A plurality of image acquisition devices can be arranged in the bolt anti-leakage screwing detection procedure, and one image acquisition device can also be arranged. Different products have different positions for arranging the bolts due to the unique characteristics. Under the condition that a plurality of positions of a certain type of products to be detected need to be detected in a bolt anti-leakage screwing mode, corresponding mechanical arms can be matched with all image acquisition equipment, the positions of the image acquisition equipment are controlled through the mechanical arms according to relevant information of the products to be detected, and the positions of the products to be detected are shot respectively.
The image capturing device may be a video camera, a camera, or an industrial camera. Compared with the traditional civil camera, the industrial camera has higher image stability, high transmission capability and high anti-interference capability.
Furthermore, a corresponding sensor can be arranged in the bolt anti-leakage screwing detection area so as to identify whether a product to be detected reaches the bolt anti-leakage screwing detection area, and after the fact that the product to be detected reaches the bolt anti-leakage screwing detection area is monitored, the PC client controls the image acquisition equipment to shoot.

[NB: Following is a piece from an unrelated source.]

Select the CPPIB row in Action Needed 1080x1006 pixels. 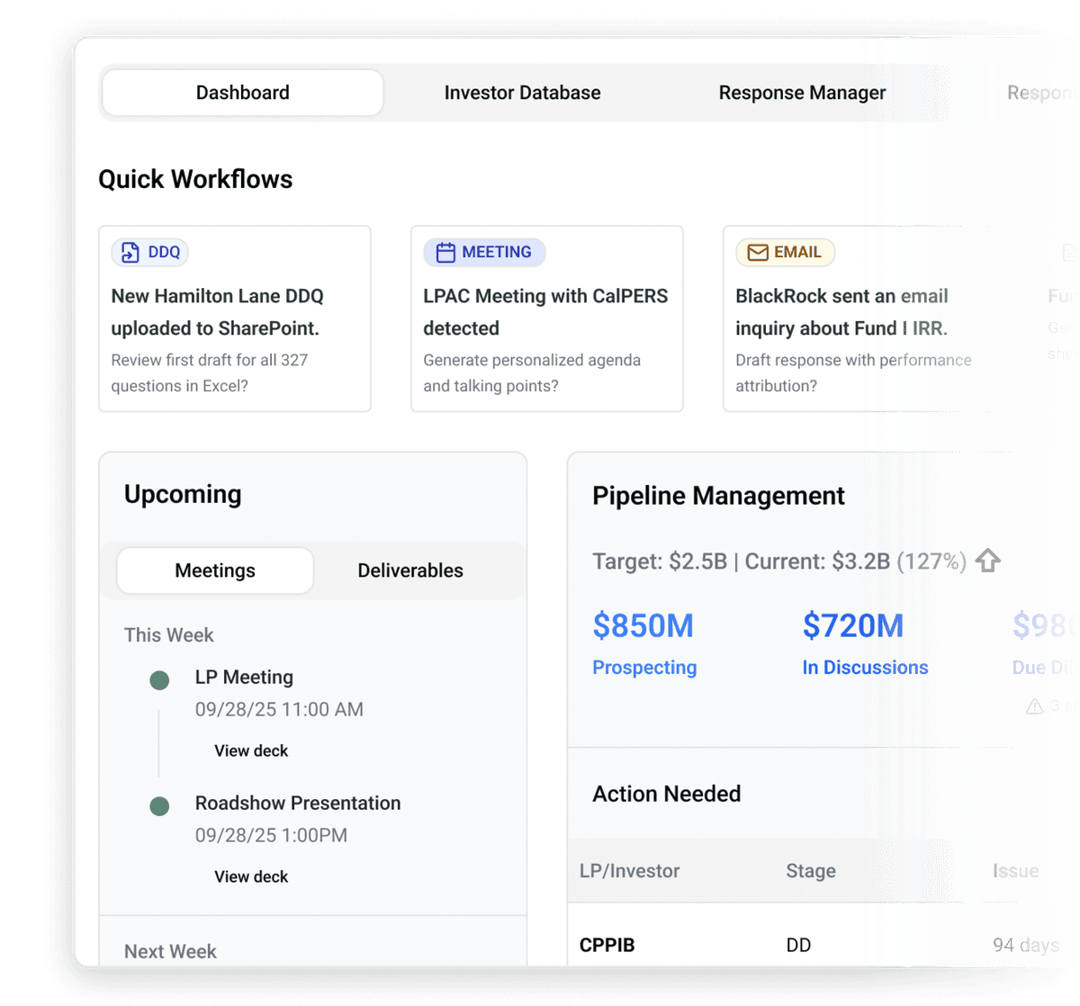tap(608, 945)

S102, determining each bolt torsion area corresponding to the bolt torsion image to be detected according to the bolt torsion image to be detected.
In some embodiments of the present application, the determining the bolt torque area corresponding to the bolt torque image to be detected may be implemented by the following manner:
the identification information of the product to be detected can be determined first;
and determining each bolt torsion area of the bolt torsion image to be detected based on a preset rule and according to the identification information of the product to be detected.

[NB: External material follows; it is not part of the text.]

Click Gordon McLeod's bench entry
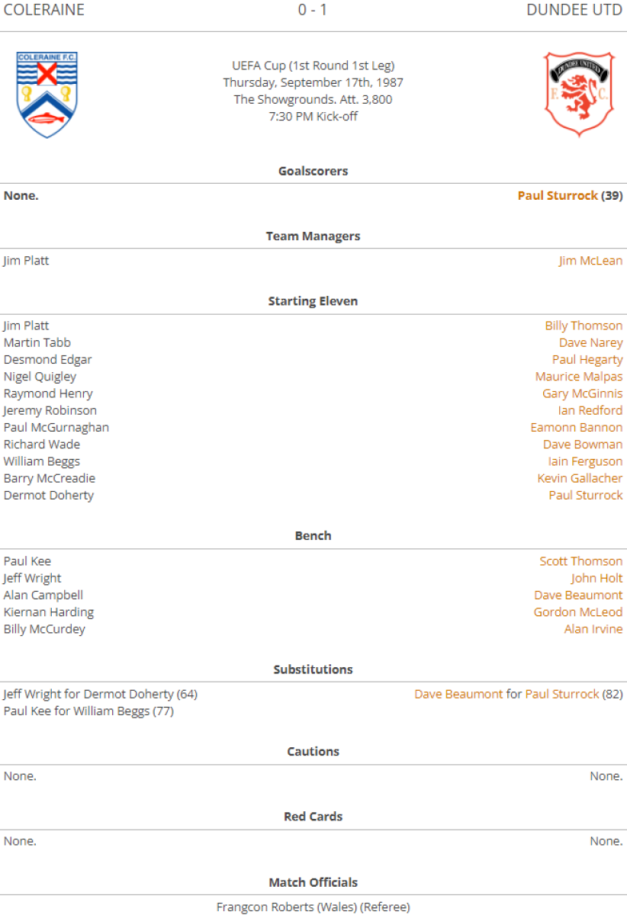The height and width of the screenshot is (915, 627). pos(578,612)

The identification information may be, for example, a digital ID for uniquely representing a product to be inspected. For example, the identification information of the product a to be detected is 00001, and the identification information of the product B to be detected is 00002. The identification information of the product to be detected mentioned here may be pre-assigned.
In the present specification, determining the identification information of the product to be detected may be performed at least in two ways:
the first, can be the staff input while producing the product to be checked;
secondly, the identification information can be attached to the product to be detected in advance, and corresponding identification equipment is arranged on the production line to identify the identification information. For example, the identification information is attached to the product to be detected in the form of a two-dimensional code, and the identification information can be identified through a corresponding two-dimensional code scanner.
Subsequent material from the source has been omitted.